An alternative approach for examining NET function, which would be more straightforward than the neurochemical approach, involves use of radiolabeled ligands such as 11C-methylreboxetine for NET positron emission tomography (PET) imaging in the heart and brain. The NET inhibitor, methylphenidate, competes with 11C-methylreboxetine for NET sites in the human brain [10]. This approach, which was already used to assess the CNS actions of ampreloxetine [14], could be re-used to assess its peripheral action on NET function.

In summary, while the results of this clinical trial are promising, the risk/benefit analysis of ampreloxetine to treat nOH remains to be fully defined.
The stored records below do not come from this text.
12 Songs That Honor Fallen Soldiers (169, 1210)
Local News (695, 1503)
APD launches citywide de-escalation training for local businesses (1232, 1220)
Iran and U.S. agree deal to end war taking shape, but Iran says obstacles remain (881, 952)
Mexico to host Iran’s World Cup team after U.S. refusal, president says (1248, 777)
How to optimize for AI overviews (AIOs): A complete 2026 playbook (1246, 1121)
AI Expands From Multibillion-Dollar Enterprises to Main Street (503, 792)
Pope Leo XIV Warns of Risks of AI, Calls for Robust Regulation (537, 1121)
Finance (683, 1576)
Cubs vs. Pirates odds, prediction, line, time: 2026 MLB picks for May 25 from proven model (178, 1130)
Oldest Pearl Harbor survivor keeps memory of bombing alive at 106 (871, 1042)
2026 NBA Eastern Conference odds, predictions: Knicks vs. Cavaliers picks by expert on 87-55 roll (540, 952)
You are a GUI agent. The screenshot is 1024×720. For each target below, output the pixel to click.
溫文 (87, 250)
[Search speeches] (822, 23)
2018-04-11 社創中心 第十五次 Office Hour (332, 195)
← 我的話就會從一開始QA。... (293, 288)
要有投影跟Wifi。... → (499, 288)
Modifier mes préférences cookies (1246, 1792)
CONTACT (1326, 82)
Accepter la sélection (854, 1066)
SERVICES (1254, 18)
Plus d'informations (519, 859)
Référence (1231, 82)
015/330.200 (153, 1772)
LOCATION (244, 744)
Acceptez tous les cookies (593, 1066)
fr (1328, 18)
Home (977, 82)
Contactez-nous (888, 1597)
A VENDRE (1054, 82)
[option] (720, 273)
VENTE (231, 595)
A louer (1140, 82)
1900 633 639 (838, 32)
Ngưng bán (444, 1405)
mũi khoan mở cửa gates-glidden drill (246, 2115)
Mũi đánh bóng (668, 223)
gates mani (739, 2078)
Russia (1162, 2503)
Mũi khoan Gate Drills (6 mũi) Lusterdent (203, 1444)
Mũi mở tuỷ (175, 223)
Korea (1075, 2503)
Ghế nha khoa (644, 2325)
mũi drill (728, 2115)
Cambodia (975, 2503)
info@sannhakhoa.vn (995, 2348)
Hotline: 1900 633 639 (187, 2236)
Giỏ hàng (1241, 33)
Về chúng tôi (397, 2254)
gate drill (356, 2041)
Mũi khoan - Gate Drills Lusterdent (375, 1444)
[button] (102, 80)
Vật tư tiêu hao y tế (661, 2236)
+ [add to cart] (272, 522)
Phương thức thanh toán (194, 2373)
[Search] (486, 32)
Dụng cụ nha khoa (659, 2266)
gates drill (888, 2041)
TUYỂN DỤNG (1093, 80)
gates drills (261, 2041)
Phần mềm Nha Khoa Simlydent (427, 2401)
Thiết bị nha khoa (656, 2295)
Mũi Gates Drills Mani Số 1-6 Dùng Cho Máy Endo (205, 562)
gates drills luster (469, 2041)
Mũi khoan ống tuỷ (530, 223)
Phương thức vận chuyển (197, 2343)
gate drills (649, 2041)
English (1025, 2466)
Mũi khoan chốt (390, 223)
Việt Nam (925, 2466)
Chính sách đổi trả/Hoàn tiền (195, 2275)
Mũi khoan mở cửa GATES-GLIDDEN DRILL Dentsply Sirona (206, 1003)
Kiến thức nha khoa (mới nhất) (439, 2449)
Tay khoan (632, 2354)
Large placebo-controlled clinical trials are underway to do so. There are substantial complexities inherent with drugs that inhibit function of NETs concurrently in the brain and periphery. Although a decreased plasma DHPG/NE ratio is consistent with NET inhibition, this ratio is complexly determined, especially in disorders that involve central and peripheral noradrenergic deficiency. Since responses to ampreloxetine could depend crucially on whether there is peripheral noradrenergic deficiency, careful consideration should be given to the possibility of differences in therapeutic effectiveness according to the nature of the lesions affecting the sympathetic nervous system.